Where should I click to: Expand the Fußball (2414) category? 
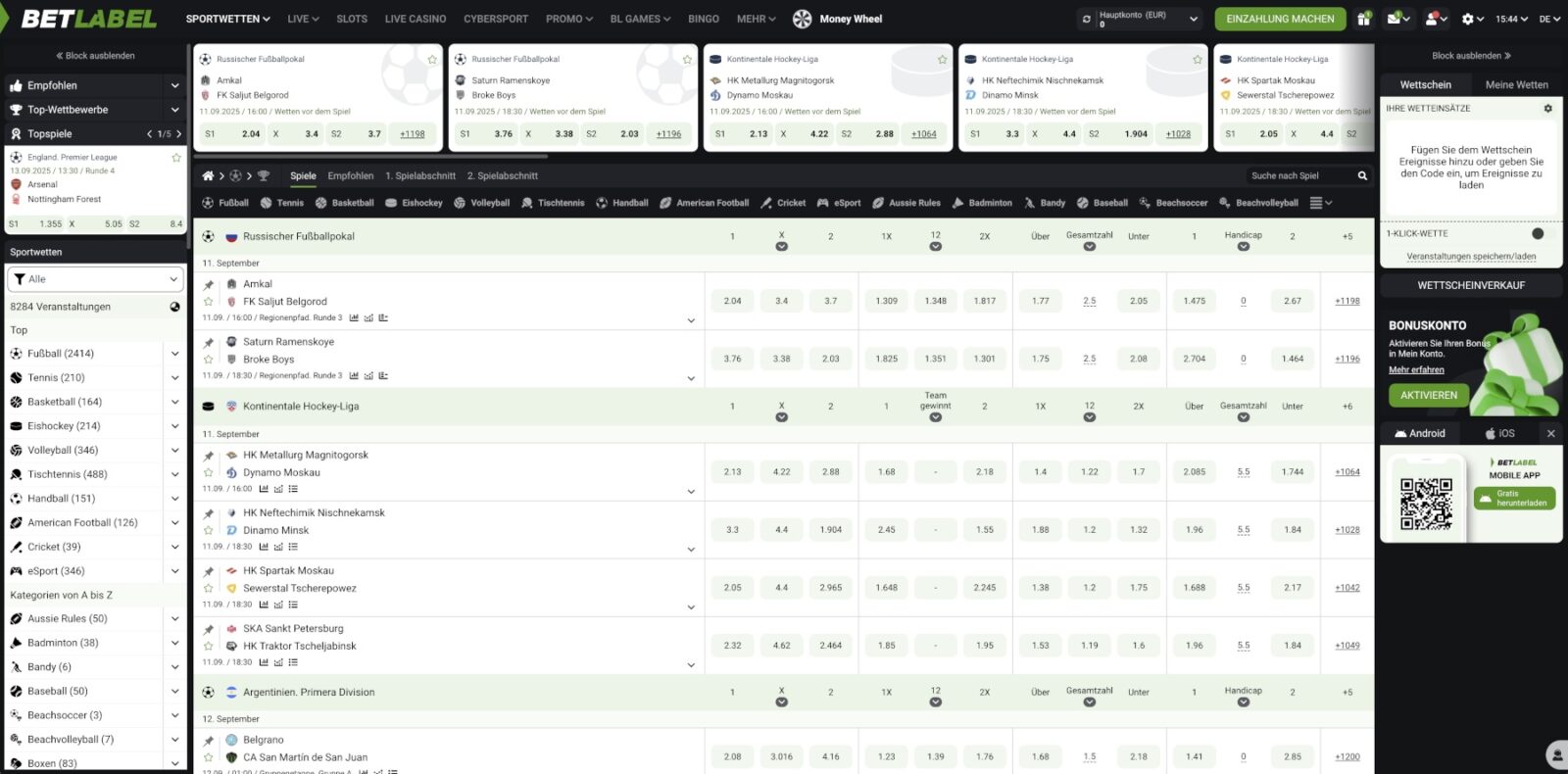[174, 354]
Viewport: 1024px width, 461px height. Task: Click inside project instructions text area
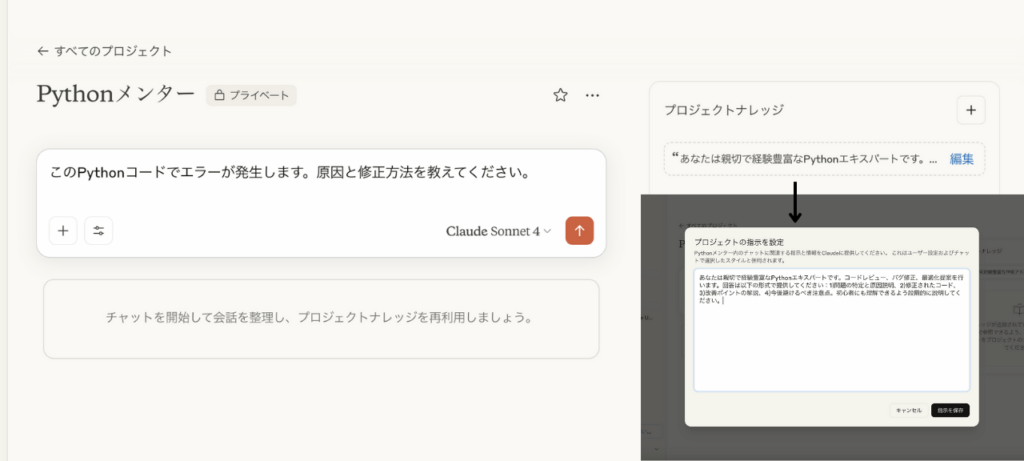(831, 330)
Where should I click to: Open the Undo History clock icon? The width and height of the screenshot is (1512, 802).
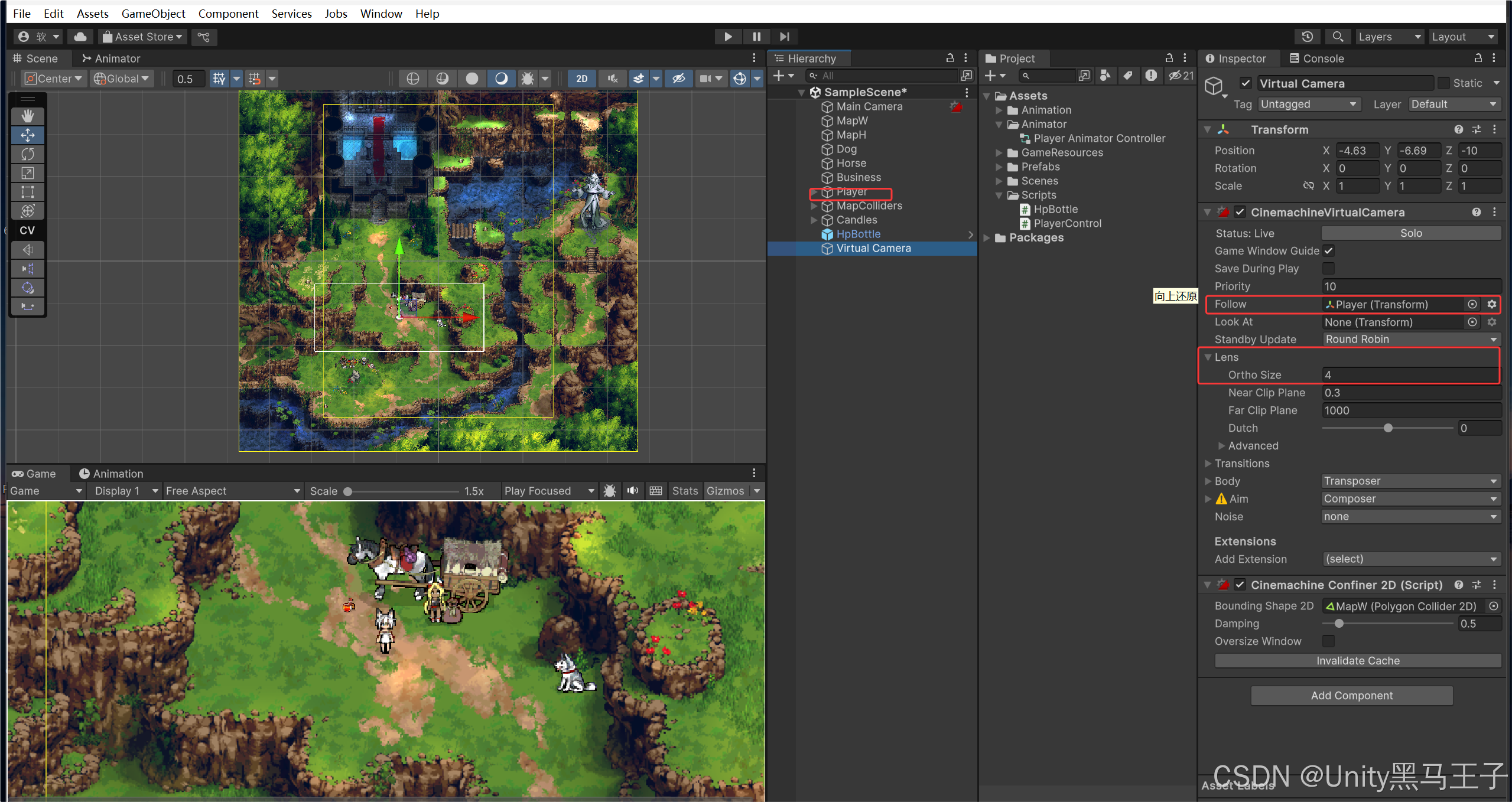[1307, 37]
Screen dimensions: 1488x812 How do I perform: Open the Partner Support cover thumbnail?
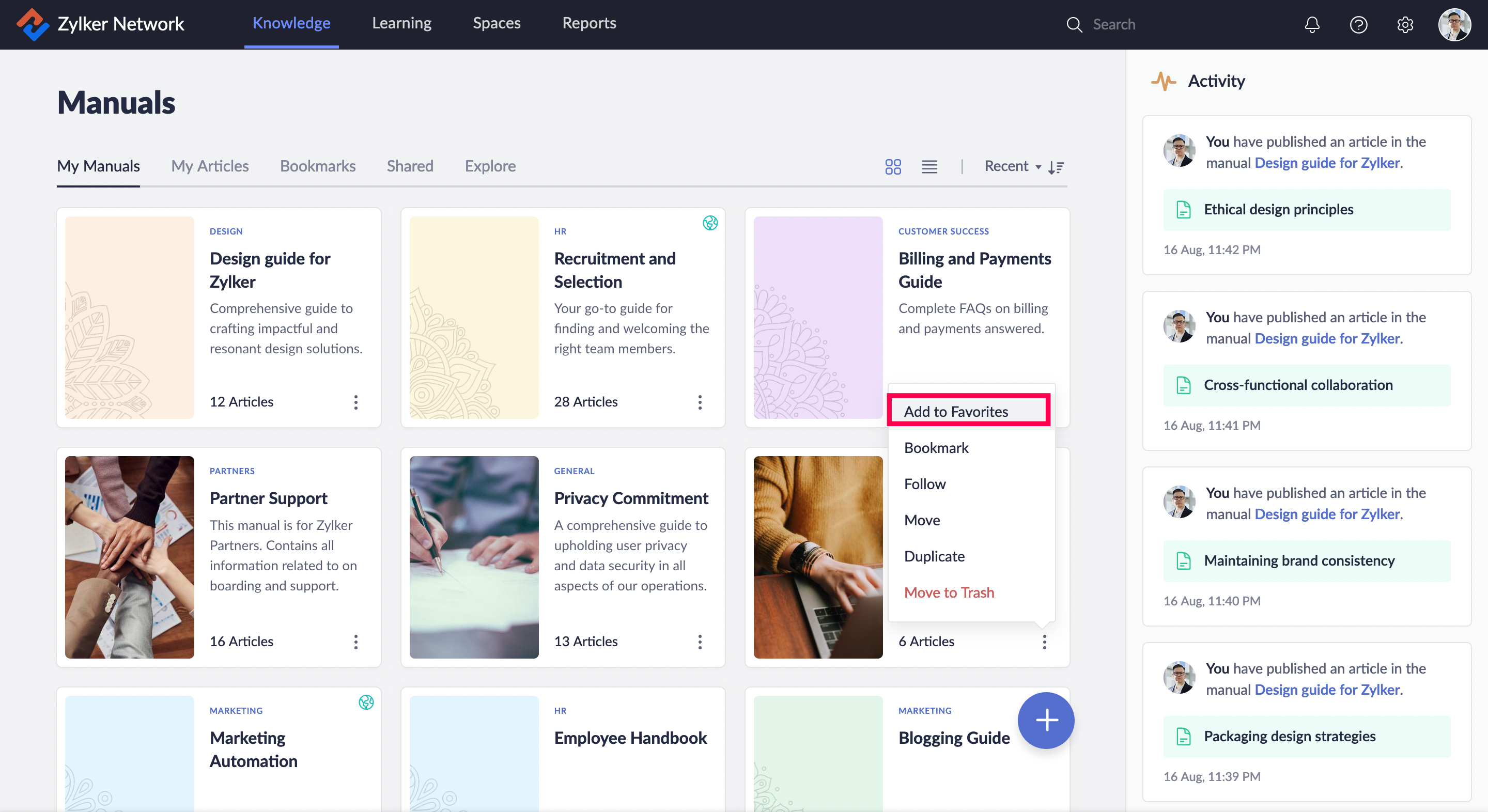pyautogui.click(x=129, y=557)
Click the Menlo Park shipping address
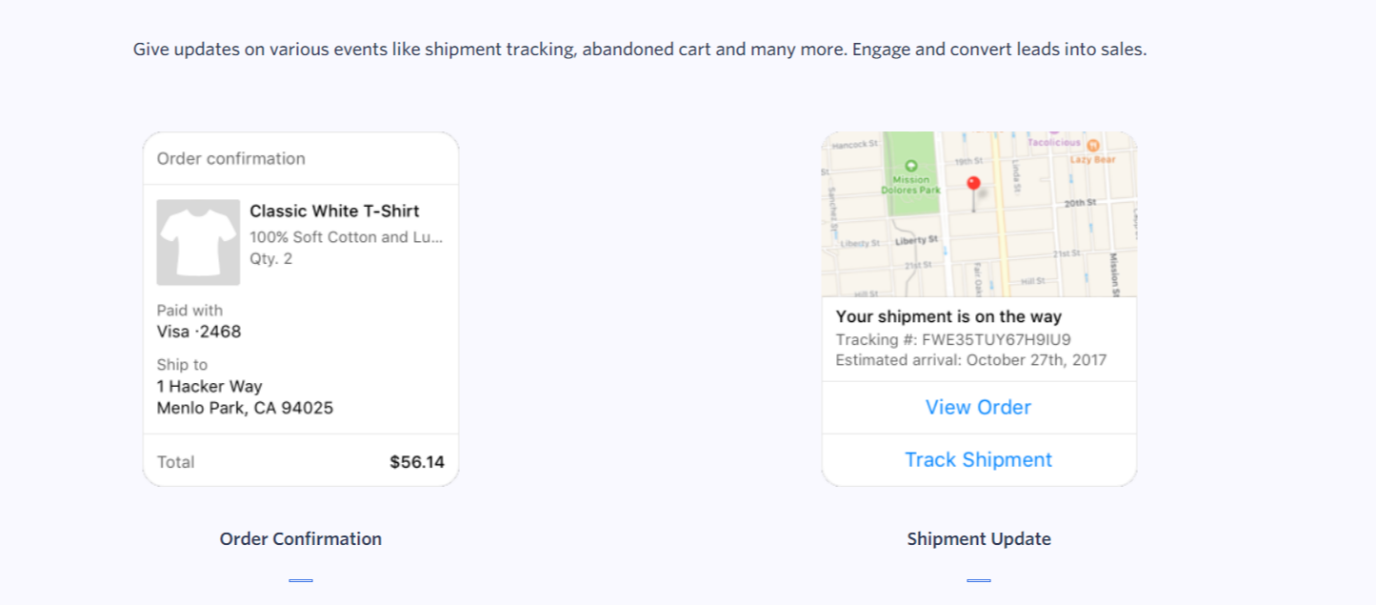This screenshot has width=1376, height=605. coord(245,408)
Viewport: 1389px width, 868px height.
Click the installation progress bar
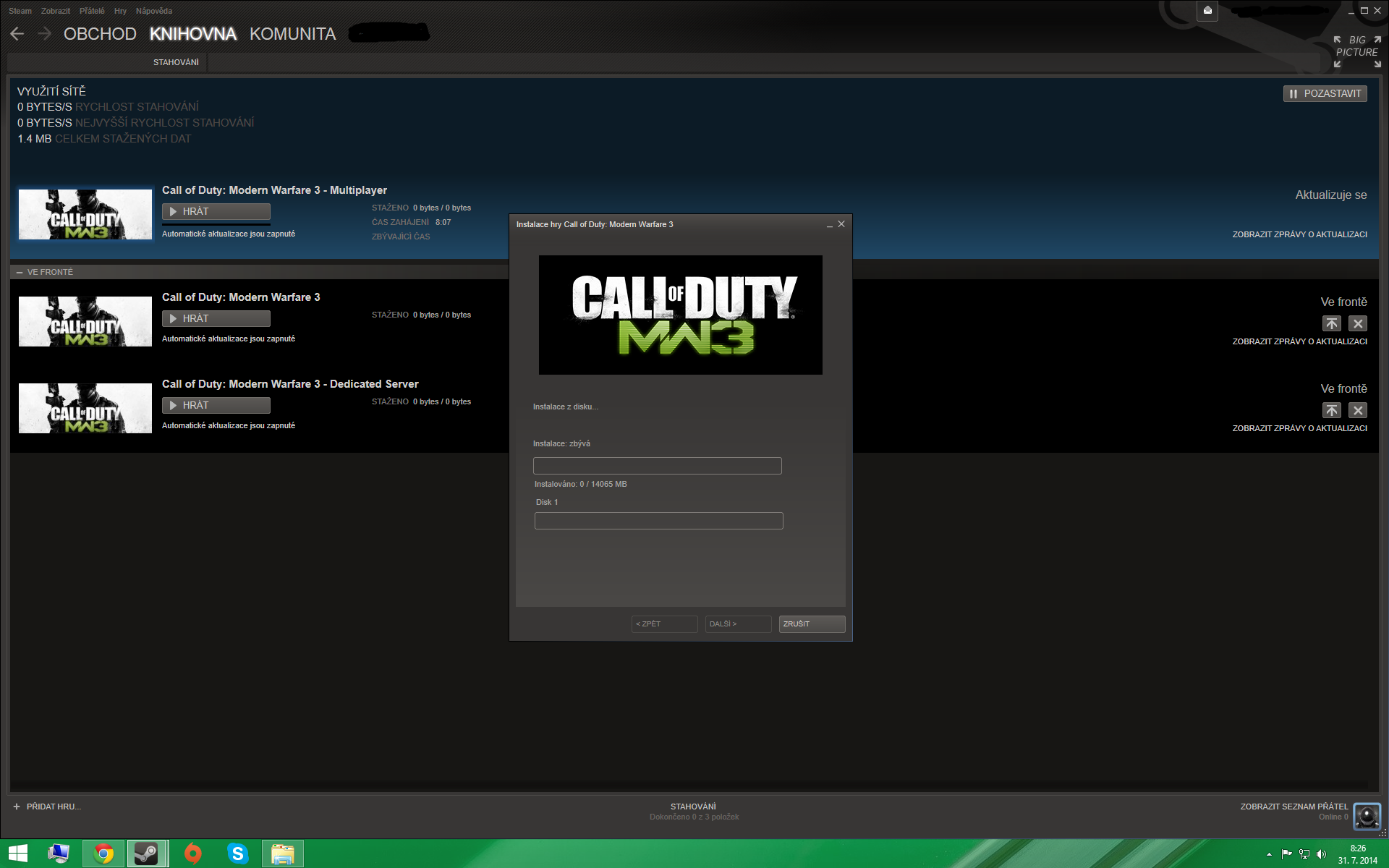[657, 466]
*-*-*
# Task goal
Rewrite all of the lines above, replacing each occurrence of "Viewport" with "Window" and leaving everything else unchanged. Omit the pictures.

# Exercise answer
Where should I click to: Expand the Fußball (2414) category? 
[174, 354]
Window: 1024px width, 461px height. Task: Click inside project instructions text area
(831, 330)
Where should I click to: Open the Undo History clock icon? The width and height of the screenshot is (1512, 802).
[1307, 37]
Screen dimensions: 1488x812 How do I perform: Open the Partner Support cover thumbnail?
pyautogui.click(x=129, y=557)
Click the Menlo Park shipping address
This screenshot has width=1376, height=605. coord(245,408)
Window: 1389px width, 868px height.
Click the installation progress bar
[657, 466]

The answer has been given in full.